Document segment.
/---
How to evaluate the integral $I = \int_o^{\infty} \frac{x}{\sqrt{e^{2\pi\sqrt{x}}-1}}dx$? $$I = \int_{0}^{\infty} \frac{x}{\sqrt{e^{2\pi\sqrt{x}}-1}}\,dx$$.
I tried to solve by substituting $t = 2\pi\sqrt x \implies t^2 = 4{\pi}^2x \implies tdt = 2\pi^2dx$
$$I = \frac1{8\pi^4}\int_0^{\infty}\frac{t^3}{\sqrt{e^t-1}}dt.$$
But now I'm unable to solve from here.
\---
Data section.
/---
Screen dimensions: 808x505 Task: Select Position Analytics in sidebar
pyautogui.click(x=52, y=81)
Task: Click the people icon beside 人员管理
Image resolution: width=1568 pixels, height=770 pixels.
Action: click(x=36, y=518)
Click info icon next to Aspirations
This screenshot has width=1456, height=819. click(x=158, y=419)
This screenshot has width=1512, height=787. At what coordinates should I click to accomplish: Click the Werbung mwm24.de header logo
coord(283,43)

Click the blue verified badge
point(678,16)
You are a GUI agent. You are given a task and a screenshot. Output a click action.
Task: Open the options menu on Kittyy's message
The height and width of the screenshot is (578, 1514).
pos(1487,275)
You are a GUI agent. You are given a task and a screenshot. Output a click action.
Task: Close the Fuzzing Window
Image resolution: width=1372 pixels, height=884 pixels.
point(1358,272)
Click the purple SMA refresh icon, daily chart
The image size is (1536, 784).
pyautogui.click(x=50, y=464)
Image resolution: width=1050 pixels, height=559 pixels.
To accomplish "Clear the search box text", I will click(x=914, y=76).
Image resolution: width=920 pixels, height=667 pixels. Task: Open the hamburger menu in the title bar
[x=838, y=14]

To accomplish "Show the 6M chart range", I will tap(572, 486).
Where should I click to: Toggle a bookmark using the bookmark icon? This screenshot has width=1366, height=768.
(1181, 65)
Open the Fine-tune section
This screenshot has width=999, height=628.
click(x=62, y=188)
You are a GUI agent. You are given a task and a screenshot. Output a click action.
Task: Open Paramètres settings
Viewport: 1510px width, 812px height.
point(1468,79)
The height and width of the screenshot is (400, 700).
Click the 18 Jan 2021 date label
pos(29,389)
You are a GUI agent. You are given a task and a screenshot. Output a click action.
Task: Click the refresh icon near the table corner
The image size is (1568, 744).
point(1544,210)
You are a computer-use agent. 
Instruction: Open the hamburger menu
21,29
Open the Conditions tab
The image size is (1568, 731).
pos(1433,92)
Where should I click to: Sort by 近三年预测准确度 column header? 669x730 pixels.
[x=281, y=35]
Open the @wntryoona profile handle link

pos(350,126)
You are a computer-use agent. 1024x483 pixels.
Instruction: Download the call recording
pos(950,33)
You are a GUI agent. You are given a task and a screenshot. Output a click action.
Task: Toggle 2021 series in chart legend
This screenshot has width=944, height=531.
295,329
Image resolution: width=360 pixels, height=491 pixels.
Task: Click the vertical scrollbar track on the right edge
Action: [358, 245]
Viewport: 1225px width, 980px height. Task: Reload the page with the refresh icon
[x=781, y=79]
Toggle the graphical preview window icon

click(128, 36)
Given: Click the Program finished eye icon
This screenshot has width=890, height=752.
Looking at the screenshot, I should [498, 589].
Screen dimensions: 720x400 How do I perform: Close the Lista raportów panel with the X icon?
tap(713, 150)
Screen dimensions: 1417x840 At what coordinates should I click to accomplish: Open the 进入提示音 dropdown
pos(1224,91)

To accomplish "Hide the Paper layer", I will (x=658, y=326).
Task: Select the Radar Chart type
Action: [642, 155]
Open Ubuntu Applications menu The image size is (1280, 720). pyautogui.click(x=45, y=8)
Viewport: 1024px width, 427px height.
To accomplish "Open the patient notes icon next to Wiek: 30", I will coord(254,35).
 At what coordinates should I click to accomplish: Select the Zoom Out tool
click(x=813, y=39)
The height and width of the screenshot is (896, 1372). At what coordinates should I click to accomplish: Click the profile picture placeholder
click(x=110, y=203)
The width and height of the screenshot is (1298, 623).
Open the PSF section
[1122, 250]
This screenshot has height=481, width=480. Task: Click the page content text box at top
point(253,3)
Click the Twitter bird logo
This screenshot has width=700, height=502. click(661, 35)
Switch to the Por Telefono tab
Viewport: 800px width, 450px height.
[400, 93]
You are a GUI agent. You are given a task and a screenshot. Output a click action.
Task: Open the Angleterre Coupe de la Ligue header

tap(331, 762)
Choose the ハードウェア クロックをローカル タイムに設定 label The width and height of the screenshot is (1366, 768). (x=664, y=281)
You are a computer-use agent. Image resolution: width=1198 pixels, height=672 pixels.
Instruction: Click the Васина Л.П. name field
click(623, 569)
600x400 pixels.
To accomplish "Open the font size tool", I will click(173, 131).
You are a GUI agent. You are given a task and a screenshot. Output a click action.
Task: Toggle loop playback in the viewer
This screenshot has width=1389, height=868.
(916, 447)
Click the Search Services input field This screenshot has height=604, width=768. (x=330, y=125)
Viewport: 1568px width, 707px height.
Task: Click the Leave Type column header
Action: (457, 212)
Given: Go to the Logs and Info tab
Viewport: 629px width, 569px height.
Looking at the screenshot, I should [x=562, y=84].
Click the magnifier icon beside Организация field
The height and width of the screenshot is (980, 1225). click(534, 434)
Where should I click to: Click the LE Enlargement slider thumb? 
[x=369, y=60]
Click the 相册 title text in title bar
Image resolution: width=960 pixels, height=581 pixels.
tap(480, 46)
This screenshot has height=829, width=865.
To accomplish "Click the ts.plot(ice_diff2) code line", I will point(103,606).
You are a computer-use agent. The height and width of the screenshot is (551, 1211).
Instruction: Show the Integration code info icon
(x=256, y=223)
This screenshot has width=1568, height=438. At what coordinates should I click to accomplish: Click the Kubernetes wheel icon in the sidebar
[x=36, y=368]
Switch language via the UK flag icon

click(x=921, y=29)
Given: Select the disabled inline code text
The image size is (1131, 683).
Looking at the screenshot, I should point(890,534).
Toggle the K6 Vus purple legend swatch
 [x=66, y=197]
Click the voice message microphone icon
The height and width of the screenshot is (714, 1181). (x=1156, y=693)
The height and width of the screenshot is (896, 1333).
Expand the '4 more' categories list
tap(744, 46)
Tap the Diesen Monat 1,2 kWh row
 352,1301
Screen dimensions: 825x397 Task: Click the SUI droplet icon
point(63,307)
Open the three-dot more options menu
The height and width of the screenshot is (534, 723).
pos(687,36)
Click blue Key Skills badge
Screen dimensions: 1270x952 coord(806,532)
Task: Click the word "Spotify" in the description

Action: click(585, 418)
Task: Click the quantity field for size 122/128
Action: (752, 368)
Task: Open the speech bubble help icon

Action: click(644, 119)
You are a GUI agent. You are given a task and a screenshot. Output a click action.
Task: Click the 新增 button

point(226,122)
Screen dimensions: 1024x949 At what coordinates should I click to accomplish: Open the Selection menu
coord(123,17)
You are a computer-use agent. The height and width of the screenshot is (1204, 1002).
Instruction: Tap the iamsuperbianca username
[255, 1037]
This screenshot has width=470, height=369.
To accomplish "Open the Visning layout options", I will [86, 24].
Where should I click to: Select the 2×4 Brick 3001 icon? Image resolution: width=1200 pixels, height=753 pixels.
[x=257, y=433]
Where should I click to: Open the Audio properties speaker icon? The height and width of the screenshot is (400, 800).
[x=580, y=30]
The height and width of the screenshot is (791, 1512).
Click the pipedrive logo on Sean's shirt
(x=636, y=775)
\---
Exercise.
Please answer these questions about the integral post:
(a) What substitution does the poster try first?
(b) What constant factor stands in front of the rewritten integral in t?
(c) What does the poster say about progress after that step?

Solution to this task.
(a) t = 2π√x
(b) 1/(8π⁴)
(c) The poster is unable to solve it from there.